The following is a list of dances and their corresponding music that she created:

- 1912 El Garrotin, based on a popular song La Corrida, music by Valverde (taken from choreographies created in 1910 for the opérette L’Amour en Espagne, Tango Andalou, music by Ballesteros).
- 1916 Danse des Yeux verts, music specially composed by Granados
- Between 1916 and 1921: Habanera, music by Pablo de Sarasate, Cordoba, music by Albeniz, Danza V, music by Granados
- 1921, Sevilla, music by Albeniz Serenata, music by Malats Sérénade Andalouse, music by C. Ruecker
- 1925 Danse du Feu, music by Manuel de Falla, Andalouse Sentimentale, music by Turina, Boléro Classique, music by Iradier Bohémiene, based on a popular song Seguidilla (without music).
- 1926 Mexico, based on a popular air, Ciel de Cuba, based on a popular song
- 1927 Valencia, music by C. Ruecker Chaconne, music by Albeniz
- 1928 Serenata Andaluza, music by Manuel de Falla, Jota Valenciana, music by Granados, Danse Gitane, music by Infante Lagerterana, music by Guerrero
- 1929, La Vie Brève, music by de Falla, Carinosa, popular music from the Philippines, Jota Aragonesa, music by de Falla
- 1930 Goyescas, music by Granados Danse Ibérienne, music specially composed by Joaquin Nin, Danse de la Meunière, music by de Falla
- 1932 Almeria, music by Albeniz, La Romeria de los Cornudos, music by Pittaluga (The Shawl Dance, a dance from Granada). Puerta de Tierra, music by Albeniz, Danse du Meunier, music by de Falla, Légende, music by Albeniz, Charrada, popular music from Salamanca, Malaguena, music by Albeniz, Castilla, music by Albeniz, "Matid 1 800". Cuba, music by Albeniz, Alegrias, music by Ballesteros
- 1933 Zapateado, music by Granados, Tientos, music by Infante
- 1934 Sacro-Monte, music by Turina, Esquisse Gitane, music by Infante, La Fregona, music by Vives, Suite Argentina, based on a popular air (Condicion-Bailecito-Zamba). Suite Andalouse, based on popular songs (Sevillanas-Peteneras-Bulerias).
- 1935 Fandango, music by Turina, Polo Gitano, music by Breton
- 1936: La Firmeza, based on Argentinian popular music, the last dance in the Suite Argentina.

2. Ballets

In 1925, Manuel de Falla composed the music for the ballet El amor brujo. El Fandango de Candi was choreographed in 1927 with music by Duran. La Argentina danced in a pink costume with cubist flounces cut into scallops, expressing feminine shrewdness, thwarted love, and tenderness. Also in 1927, a flamenco dance called Au coeur de Seville was performed, featuring a popular air.

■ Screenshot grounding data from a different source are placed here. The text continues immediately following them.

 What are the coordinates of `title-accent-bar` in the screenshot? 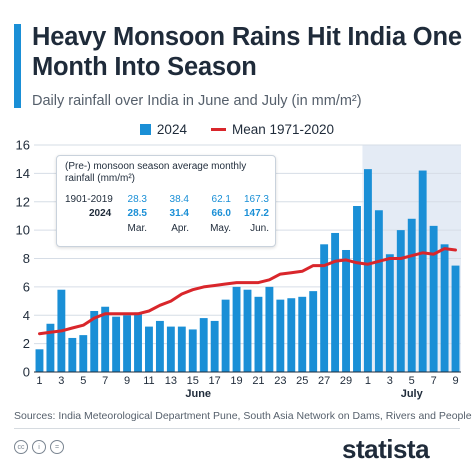 It's located at (18, 66).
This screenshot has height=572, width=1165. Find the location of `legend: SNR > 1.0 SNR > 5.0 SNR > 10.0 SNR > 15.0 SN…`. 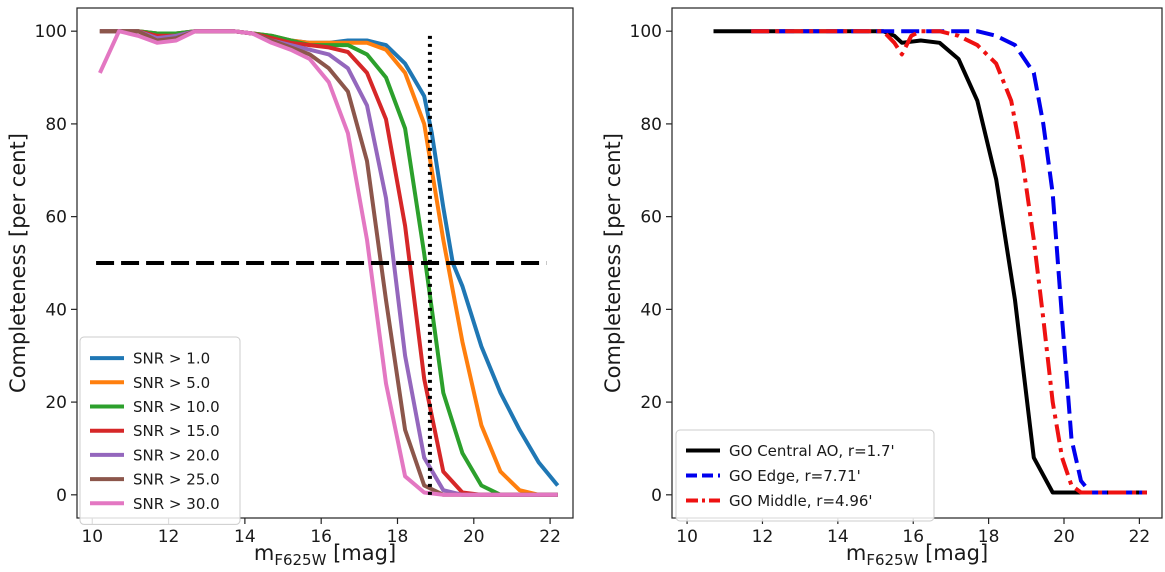

legend: SNR > 1.0 SNR > 5.0 SNR > 10.0 SNR > 15.0 SN… is located at coordinates (160, 430).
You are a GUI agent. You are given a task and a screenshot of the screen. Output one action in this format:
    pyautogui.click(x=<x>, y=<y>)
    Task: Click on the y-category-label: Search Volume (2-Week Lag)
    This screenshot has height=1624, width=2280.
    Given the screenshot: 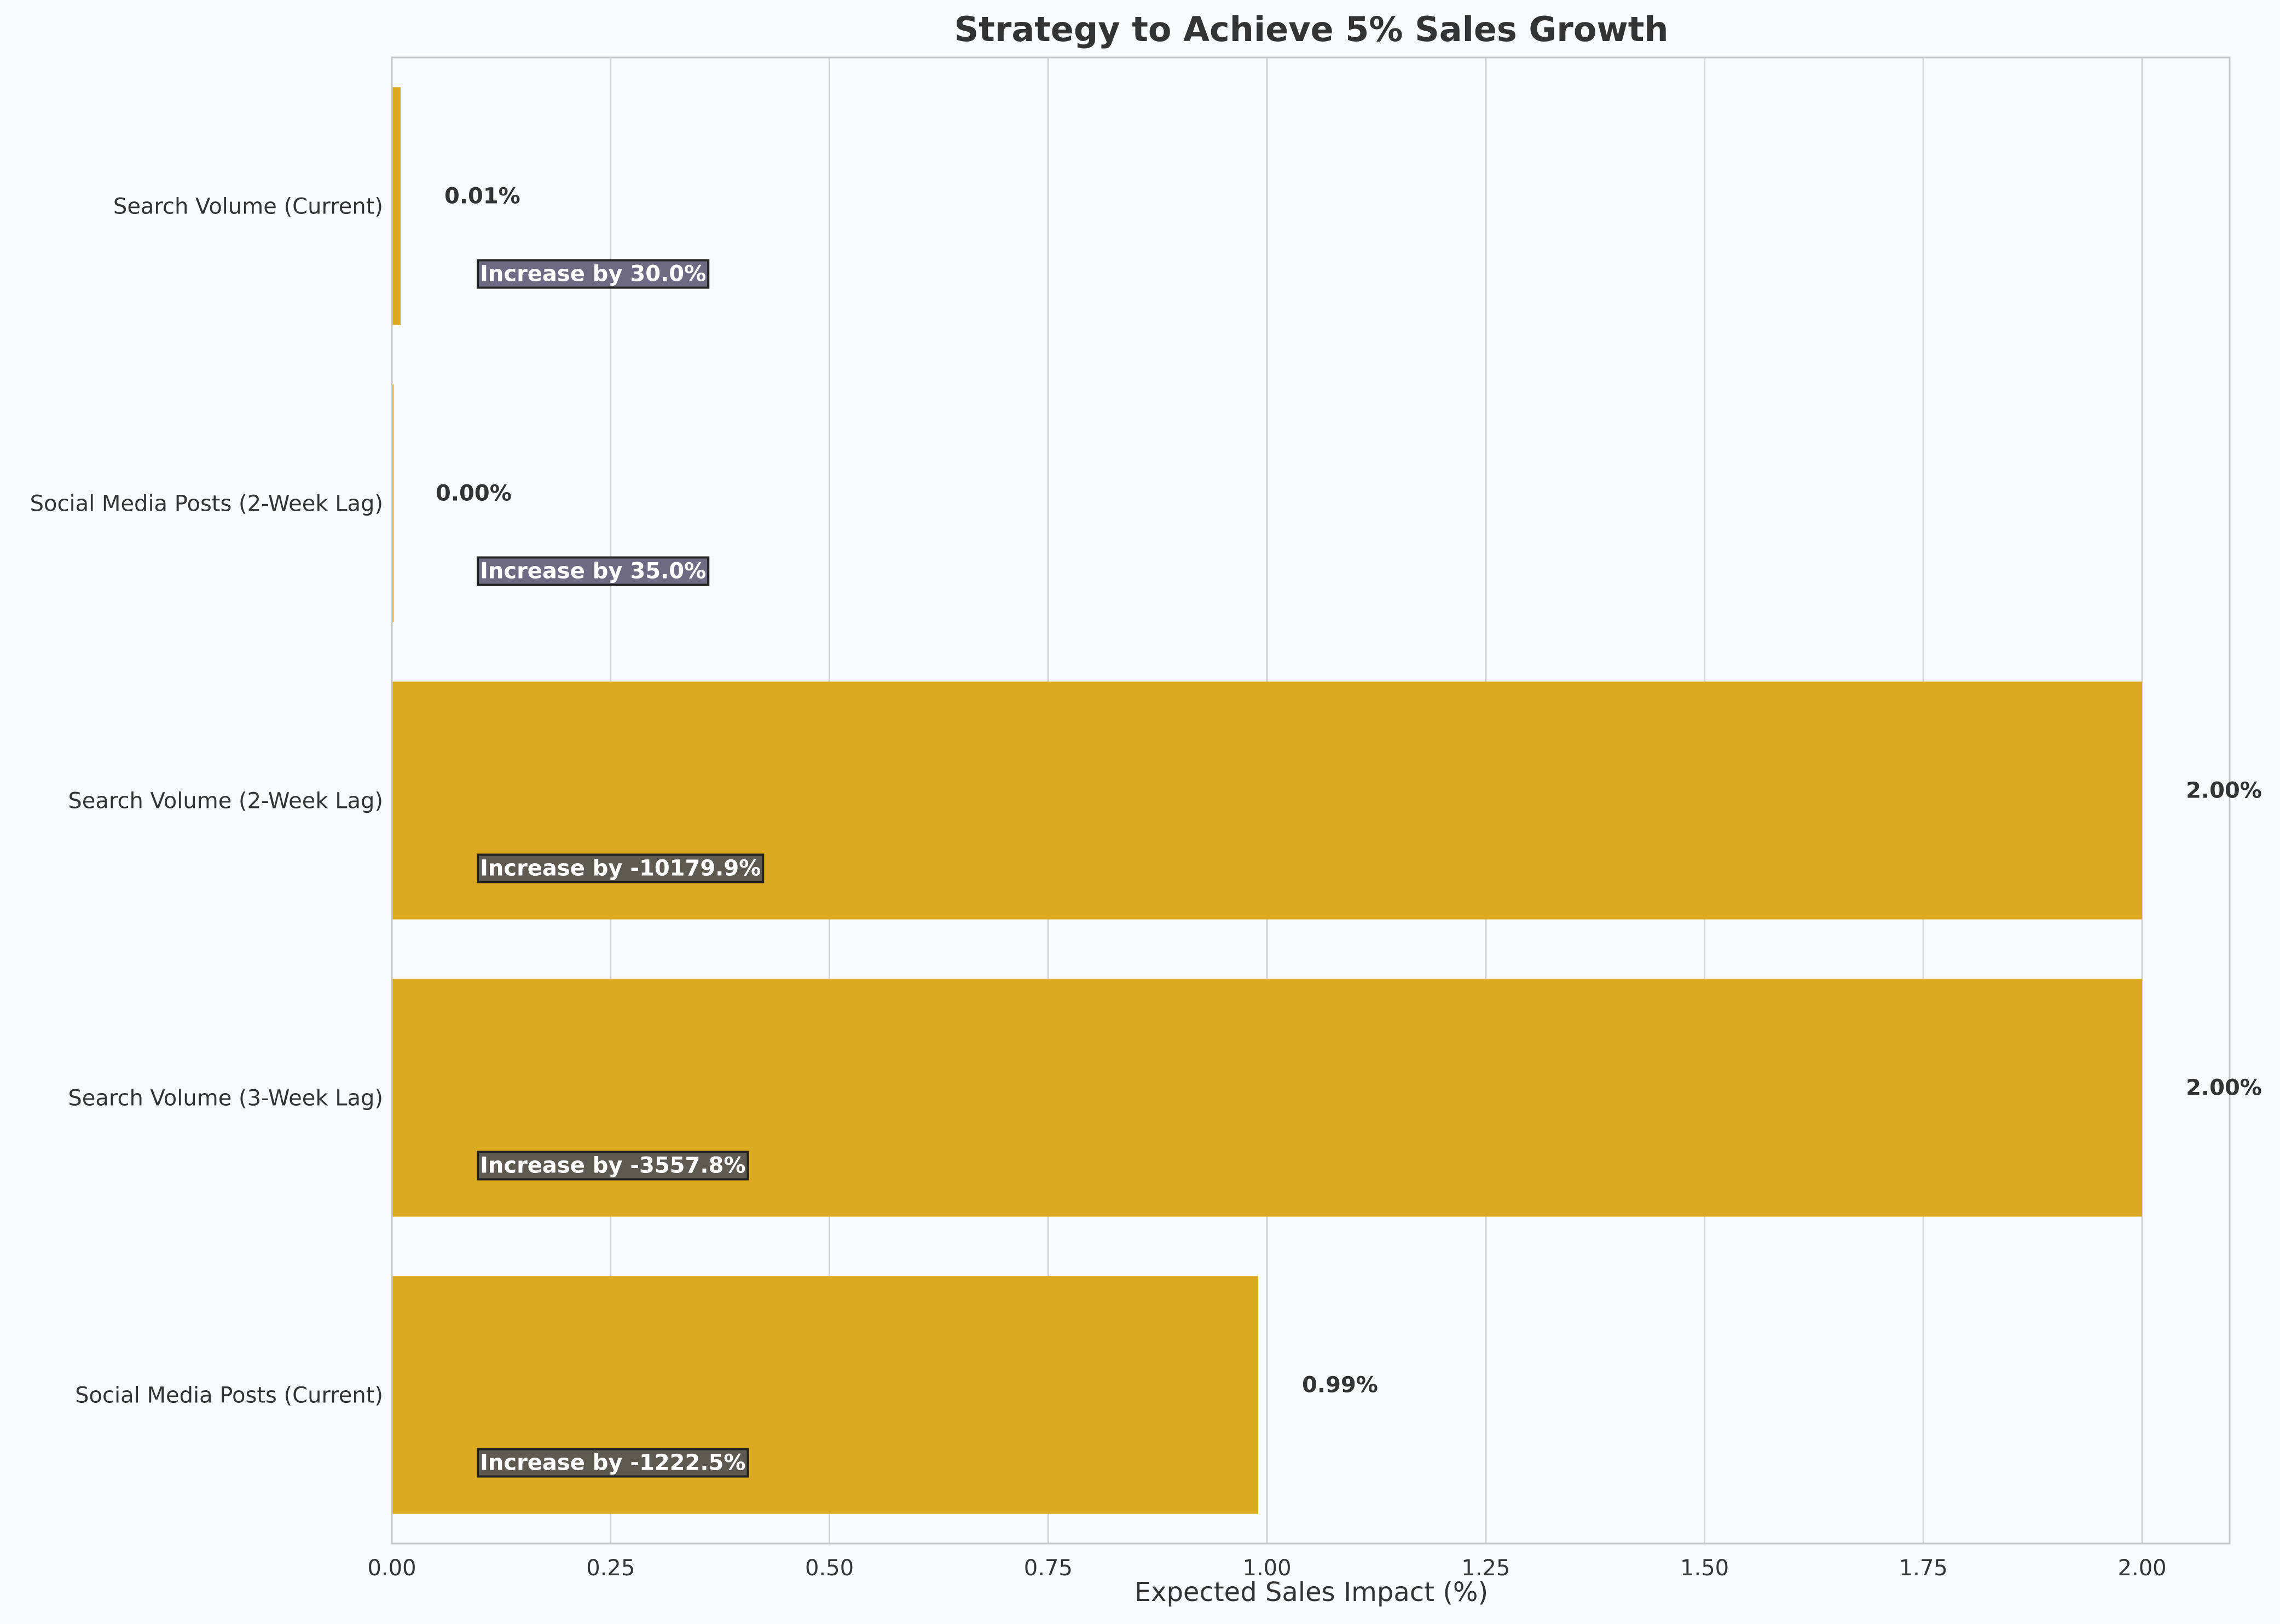 What is the action you would take?
    pyautogui.click(x=226, y=802)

Ernesto Halffter composed the music for Sonatine in 1928. La Argentina danced in this ballet, which mixed elements of Old France and Castilla and featured a shepherdess gliding and pirouetting imperceptibly.

In 1928, Óscar Esplá composed the music for Le Contrebandier, a ballet featuring the future Empress Eugénie and the countess of Teba.

Juerga, choreographed in 1928 by Julien Bautista, depicted scenes of popular life in Madrid around 1885, with young people from good families mingling with common folk and engaging in unrestrained jollity. Triana, composed by Albeniz in 1929, depicted lovers' quarrels, set during the Corpus Christi festival in Sevilla.

==Awards==
La Argentina was recognized for her contributions to modern dance with several prestigious awards. She was awarded the French Légion d'honneur and the Spanish Orden de Isabel la Católica.